Prius Personal Log  #94

December 14, 2003  -  December 19, 2003

Last Updated: Sat. 1/03/2004

    page #93         page #95         BOOK         INDEX         go to bottom 

 

12-19-2003

Bluetooth Catch Up.  The antiquated cell-phone providers are finally beginning to catch up with Bluetooth, by testing in select areas.  Too late!  Quite a number of my friends jumped ship because they took so dang long to even acknowledge the fact that Bluetooth was something their customers would want.  Those other providers released the technology nationwide a long time ago.  And with the option of now transferring your number to a new provider and all the holiday promotions, those late in the game will lose business.  Anywho, the point is that this resembles the hybrid situation rather well.  Toyota offers what people want, so that's what they buy.  The other automakers will learn their lesson the hard way by losing sales opportunities.

12-19-2003

2004 Sighting.  Yeah!  It has been awhile since I've seen another.  The brief glimpse of one in the dark this evening was wonderful.

12-19-2003 Upcoming Decisions.  Toyota's goal, that has been set for awhile now, is to deliver 300,000 hybrid systems per year beginning the end of 2005.  With that higher production level, I'd expect the first taste of what the competitive pricing is to be.  The big question is, how will those hybrids be loaded?  Will they all be as well loaded as Prius?  If so, the competition will be skewed making exact comparison difficult.  The Multi-Display does add appeal to the hybrid experience.  But it requires a significantly different dashboard.  All that's not cheap.  It would be interesting to see a Corolla with HSD and nothing more.  Is that a wise marketing choice though?  Another good question is what distance the "lifetime" calculations should be based on.  The EPA recently changed their measurement value from 100,000 to 120,000 miles.  Is that distance appropriate for accounting purposes too?  Or should it be further, and why?  Toyota will be shaping the hybrid market by making these upcoming decisions.  Curiosity may get the best of me.  I wonder how many facts about intention will be revealed during the 2004 Auto Show kickoff.
12-19-2003

MPG Influences.  Suburb driving is the ideal.  Those 30 to 50 MPH stretches that go for at least a 1/2 mile between stops are wonderful.  After awhile, you learn to automagically engage stealth.  You flick your foot down then up really quick to shut off the engine, without even thinking about it.  It's a skill just like turning a corner on a bike.  Your brain tells your arms to turn the wheels.  The act of leaning into the turn to keep the bike from sliding comes natural, without any real though. You just inherently do it.  So I can imagine I unknowingly responding accordingly to some MPG stimulus when driving too.  It would be rather interesting to observe myself and others as they drive.  One thing I can definitively tell you is that I closely watch the Multi-Display, not the constant up & down of the immediate readout like you'd think though.  Instead, I observe changes to the average.  Then I make mental notes of what road conditions caused what results.  So significant MPG drains, like highway merging and engine warm-up, really don't bother me since the MPG tends to balance out shortly afterward anyway.

**Dataset excerpt**

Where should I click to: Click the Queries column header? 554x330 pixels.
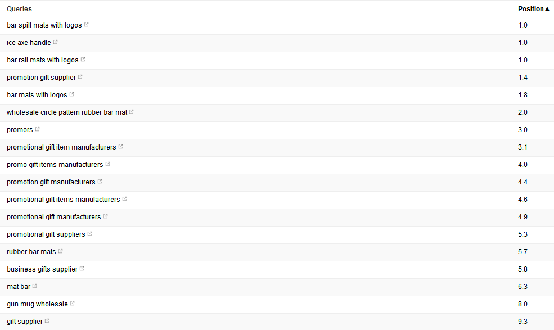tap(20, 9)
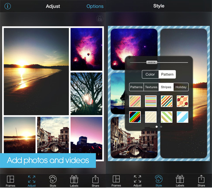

**Task goal**
Carry on the Prius log from the point where it stops. None of the lines matter here.

**The result**
12-19-2003

Relay Clicks.  That was a sound I grew found of with my classic Prius during the Winter months.  You could hear the electrical activity, like right before the engine was about to shut off.  Anywho, they are none-existent with the new Prius.  Toyota did a great job of concealing that aspect of being a hybrid.

12-18-2003

Jealous.  Today message posts included a cumulative average of 50.4 MPG from an owner down in Florida.  Can you have "Prius Envy" if you own a Prius?  I'm really jealous.  My calculated average is only 46.8 MPG.  And it's dropping due to the cold up here in Minnesota.  I yearn for warmth that hints at what it's like currently in the south.  Spring is so far away.  It's almost like delivery wait all over again!

12-18-2003

Night Mode.  A new owner was complaining about the intense brightness of the Multi-Display at night, not realizing there was a "Day" and "Night" mode available.  I hadn't even thought of mentioning that in the User-Guide.  That little dial-switch by the driver's left hand is easy to overlook.  How to adjust it is too.  I better add it, and with details.  My preferences are high-brightness & medium-contrast during the day, and low-brightness & high-contrast at night.  But the adjustment option offers an even greater range than you'd expect.  Also, the blue screen seems to be my favorite now.  But I bet when things outside turn green in the Spring, my Multi-Display inside will too.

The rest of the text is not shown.